I assume you have an MFS9.8A3, right? How old is it, and how many hours are on it? What is your oil level? What oil are you using, and when was it last changed?

The oil pressure sender is a simple "ground out to turn on the light" arrangement, and comes on around 4 psi and below. It's located near the thermostat housing, on the starboard side, near the top of the block. Normal oil pressure when warmed up and running 10w-30/40 is about 14 PSI at 950 RPM, and about 48 PSI at 5000 RPM and above, so the LED typically is only on while the system is pressurizing (right after starting) for several seconds. The actual oil pressure can be tested by unscrewing the sender and attaching an oil pressure test gauge to the motor.

If the oil is overfilled, even a drop, it can cause aeration of the oil, which can result in low oil pressure (as well as excessive crankcase pressures). Likewise, if the oil level is way too low, you can be sucking air into the oil pump occasionally, resulting in low oil pressures. If the oil has a lot of blow-by dilution (especially prevalent on low-hour motors that idle a lot in cool water), the oil will be thinner than it should be, and the pressure will be lower. Typically that is accompanied by overfilled oil. Also, if there is sludge clogging the oil pickup strainer, that can result in low oil pressures.

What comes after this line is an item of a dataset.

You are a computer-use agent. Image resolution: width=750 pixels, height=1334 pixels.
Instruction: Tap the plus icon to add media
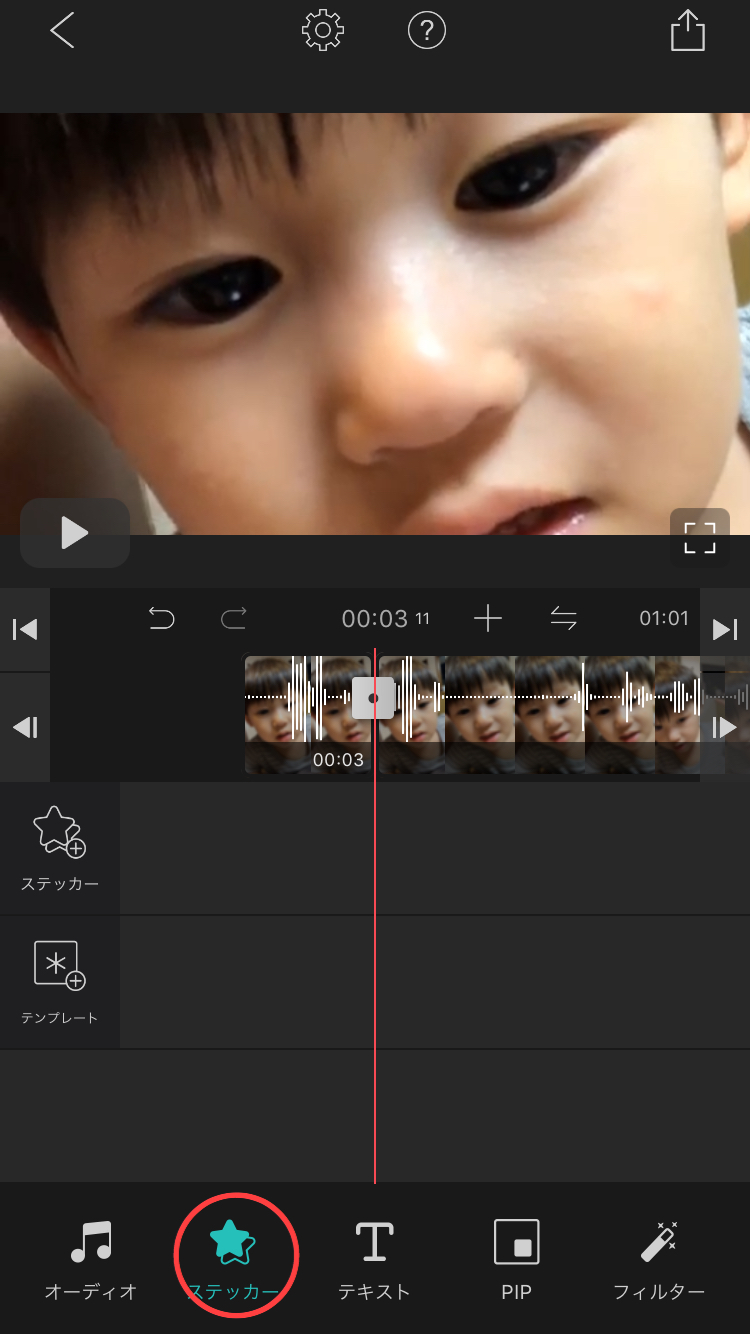[x=487, y=619]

It's not unheard of to have an oil pressure sender that fails when hot, or fails intermittently. Used to happen on US cars a lot. Likewise, if the wire to the sender has managed to ground out somehow (routed too close to something hot or sharp), it will trigger the light. An oil pressure test will confirm the actual pressure.

I would verify oil level. If the motor is not fully broken in yet, I would consider changing the oil, especially if it the level is on the high side. Likewise, if the oil has 100 hours on it, it's time to change it. Be sure to use (NMMA-certified) FC-W rated oil. 10w-30 is fine; 10w-40 is OK if you run in very warm weather all the time. Since some old oil will remain in the motor when draining, be sure to verify the level on the dipstick when filling, since you will not need the full 800 ml, and you NEVER want to overfill.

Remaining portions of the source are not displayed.